E se fosse così anche per i nostri consumi digitali, oggi filtrati dagli schermi miniaturizzati degli smartphone in una navigazione senza soluzione di continuità? Che qualcosa stia cambiando in modo irreversibile lo si coglie da diversi segnali. Intanto ci sono le nuove generazioni di utenti con quella Z che reinterpreta i contatti in modo selezionato, mirato, addirittura chiuso in tribù che diventano bolle talvolta autoreferenziali. Si passa a post privati di comunità più piccole e segmentate, che stridono con i popolosi feed inondati di contenuti creati professionalmente dagli influencer. Tutto sembra più ristretto, protetto, persino privato. L’ha segnalato anche il «New Yorker» in una copertina che è diventata virale, guarda caso proprio sui social. In primo piano c’è Monna Lisa che si copre il volto per ripararsi da foto e selfie. «Abbiamo bisogno di recuperare una nuova autenticità allontanandoci dai palcoscenici autoreferenziali. Perché in fondo dietro quel volto iperfotografato ci siamo tutti noi che proviamo a sottrarci dall’attenzione dei social», ha detto Anita Kunz, illustratrice canadese autrice della cover. E allora i social stanno agonizzando? Per Ian Bogost assolutamente sì, come ha scritto su The Atlantic. «Ora che siamo approdati su questa nuova spiaggia, possiamo guardarci indietro. Invece di facilitare l’uso delle connessioni esistenti – in gran parte per la vita offline – i software sociali hanno trasformato quelle connessioni in un canale di trasmissione latente e all’improvviso miliardi di persone si sono viste come celebrità, esperti e creatori di tendenze», ha scritto Bogost. Per John Kim, co-fondatore e ceo di SendBird – chat aziendale di ultima generazione adottata da più di 250 milioni di lavoratori – Facebook è stato punito dagli investitori per il suo piano decennale di costruzione del metaverso, mentre Twitter è in una fase di demolizione controllata da parte di Elon Musk.

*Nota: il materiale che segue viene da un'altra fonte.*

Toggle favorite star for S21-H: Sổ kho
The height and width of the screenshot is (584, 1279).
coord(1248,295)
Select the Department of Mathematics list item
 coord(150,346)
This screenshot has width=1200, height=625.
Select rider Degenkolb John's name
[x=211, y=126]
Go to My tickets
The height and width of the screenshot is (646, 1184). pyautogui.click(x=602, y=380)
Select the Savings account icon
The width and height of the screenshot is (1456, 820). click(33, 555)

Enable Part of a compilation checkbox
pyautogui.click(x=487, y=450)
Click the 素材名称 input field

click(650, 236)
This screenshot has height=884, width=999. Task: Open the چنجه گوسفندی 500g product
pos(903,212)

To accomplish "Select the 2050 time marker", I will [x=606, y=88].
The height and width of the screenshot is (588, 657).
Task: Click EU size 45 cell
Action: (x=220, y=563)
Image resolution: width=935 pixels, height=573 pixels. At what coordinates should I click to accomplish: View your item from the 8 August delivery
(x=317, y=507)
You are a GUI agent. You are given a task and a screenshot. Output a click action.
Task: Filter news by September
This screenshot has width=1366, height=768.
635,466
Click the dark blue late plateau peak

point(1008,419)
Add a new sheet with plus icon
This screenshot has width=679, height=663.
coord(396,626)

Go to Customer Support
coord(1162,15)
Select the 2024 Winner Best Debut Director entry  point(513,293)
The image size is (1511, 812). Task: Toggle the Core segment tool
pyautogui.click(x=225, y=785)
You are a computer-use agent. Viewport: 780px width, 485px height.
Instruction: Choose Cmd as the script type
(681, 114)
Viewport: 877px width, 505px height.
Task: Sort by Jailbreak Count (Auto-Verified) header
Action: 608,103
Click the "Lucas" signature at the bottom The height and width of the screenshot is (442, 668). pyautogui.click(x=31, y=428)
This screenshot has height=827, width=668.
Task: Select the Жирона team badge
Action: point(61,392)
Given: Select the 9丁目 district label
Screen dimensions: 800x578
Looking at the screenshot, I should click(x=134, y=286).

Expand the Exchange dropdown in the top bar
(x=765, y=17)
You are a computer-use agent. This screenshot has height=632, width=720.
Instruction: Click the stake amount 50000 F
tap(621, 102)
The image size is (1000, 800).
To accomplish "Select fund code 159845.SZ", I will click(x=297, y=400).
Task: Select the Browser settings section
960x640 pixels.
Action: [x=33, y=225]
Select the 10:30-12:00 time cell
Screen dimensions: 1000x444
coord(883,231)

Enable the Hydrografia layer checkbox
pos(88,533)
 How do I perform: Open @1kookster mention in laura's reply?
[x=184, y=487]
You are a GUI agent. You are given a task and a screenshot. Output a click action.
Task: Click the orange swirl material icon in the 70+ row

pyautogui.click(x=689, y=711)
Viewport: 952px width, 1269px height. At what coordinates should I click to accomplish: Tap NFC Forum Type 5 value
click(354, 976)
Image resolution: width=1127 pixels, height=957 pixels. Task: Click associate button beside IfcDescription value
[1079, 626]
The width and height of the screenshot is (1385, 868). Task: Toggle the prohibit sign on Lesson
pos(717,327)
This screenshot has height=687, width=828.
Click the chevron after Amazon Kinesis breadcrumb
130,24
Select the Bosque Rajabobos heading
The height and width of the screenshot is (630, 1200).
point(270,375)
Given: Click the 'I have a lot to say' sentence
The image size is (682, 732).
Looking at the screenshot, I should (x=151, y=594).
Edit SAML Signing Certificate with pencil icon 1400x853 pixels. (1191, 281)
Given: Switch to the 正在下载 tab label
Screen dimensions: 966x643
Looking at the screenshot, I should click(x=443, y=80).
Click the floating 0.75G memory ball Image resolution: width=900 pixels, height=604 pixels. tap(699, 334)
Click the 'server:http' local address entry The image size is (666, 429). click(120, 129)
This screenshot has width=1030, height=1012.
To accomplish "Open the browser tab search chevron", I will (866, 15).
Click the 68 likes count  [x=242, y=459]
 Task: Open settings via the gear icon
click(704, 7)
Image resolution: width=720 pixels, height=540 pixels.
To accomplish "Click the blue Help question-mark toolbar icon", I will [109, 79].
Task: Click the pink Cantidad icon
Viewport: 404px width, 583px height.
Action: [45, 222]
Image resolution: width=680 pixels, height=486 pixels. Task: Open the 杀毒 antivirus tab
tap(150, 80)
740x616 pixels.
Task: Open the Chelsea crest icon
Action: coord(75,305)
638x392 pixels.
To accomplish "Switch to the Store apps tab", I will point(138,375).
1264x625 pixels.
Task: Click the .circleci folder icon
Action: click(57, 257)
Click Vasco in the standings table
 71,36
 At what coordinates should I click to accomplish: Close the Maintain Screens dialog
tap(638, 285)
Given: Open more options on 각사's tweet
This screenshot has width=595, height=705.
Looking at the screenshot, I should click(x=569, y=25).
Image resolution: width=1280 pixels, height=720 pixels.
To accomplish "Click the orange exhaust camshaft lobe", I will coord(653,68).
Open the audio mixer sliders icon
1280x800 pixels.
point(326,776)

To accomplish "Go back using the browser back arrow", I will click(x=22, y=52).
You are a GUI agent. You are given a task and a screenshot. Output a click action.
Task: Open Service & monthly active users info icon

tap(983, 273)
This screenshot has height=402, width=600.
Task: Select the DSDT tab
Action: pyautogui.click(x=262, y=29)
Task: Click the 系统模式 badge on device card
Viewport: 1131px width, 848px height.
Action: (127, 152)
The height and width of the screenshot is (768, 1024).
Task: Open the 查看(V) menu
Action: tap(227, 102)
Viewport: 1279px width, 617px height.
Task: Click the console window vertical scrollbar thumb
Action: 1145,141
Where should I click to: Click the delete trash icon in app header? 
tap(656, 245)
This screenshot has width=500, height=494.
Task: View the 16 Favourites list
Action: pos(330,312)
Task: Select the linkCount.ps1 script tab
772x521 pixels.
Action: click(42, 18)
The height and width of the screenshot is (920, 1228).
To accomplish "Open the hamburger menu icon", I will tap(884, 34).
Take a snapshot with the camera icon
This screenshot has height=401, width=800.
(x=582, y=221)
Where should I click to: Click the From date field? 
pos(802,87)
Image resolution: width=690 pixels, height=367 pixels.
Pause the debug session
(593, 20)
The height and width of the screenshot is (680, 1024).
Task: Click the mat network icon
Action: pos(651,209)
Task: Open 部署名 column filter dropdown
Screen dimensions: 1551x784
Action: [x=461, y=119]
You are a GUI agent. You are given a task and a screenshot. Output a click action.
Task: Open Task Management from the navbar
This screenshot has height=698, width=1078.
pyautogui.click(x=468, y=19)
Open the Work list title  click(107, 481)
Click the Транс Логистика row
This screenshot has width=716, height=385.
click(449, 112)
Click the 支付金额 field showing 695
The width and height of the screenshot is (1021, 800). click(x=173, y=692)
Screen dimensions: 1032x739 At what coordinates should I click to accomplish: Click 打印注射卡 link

Una crisi dei social storici colta anche da Derrick de Kerckhove, sociologo di fama mondiale da molti anni in Italia, professore di antropologia al Politecnico di Milano per la scuola di design. «I social hanno dato un contributo molto rilevante al protagonismo degli utenti, ma ora in ballo c’è qualcos’altro. Siamo di fronte a una nuova trasformazione della partecipazione: quello che si richiede oggi anche a questi colossi tecnologici che rappresentano queste piattaforme è una maggiore trasparenza e autenticità. Oggi le persone cominciano ad avere meno fiducia nelle piattaforme e provano a creare le loro comunità. C’è un’atomizzazione dei social, anche se continuano comunque a restare rilevanti. In qualche modo sta avvenendo una redistribuzione delle platee online verso nuove dinamiche di consumi digitali», afferma de Kerckhove. La chiave resta l’engagement, ma declinato in modo diverso. «La partecipazione segna l’esperienza anche delle nuove generazioni, ma a questa si somma l’attenzione ai temi ambientali e sociali che vedono una spiccata sensibilità proprio dei giovani», precisa de Kerckhove. Così la partita potrebbe spostarsi su nuove piazze virtuali, più ristrette e più agguerrite. Insomma, il futuro dei social media è molto meno social: è questa la recente tesi del «New York Times». Si tratta di partecipazioni a gruppi numericamente più esigui, ma maggiormente significativi come tasso identitario e di coinvolgimento proprio per i giovanissimi. Tutto passerà ancora dagli smartphone con servizi a valore aggiunto, ma i protagonisti di questa nuova fase – i nuovi Mark Zuckerberg – devono ancora essere individuati.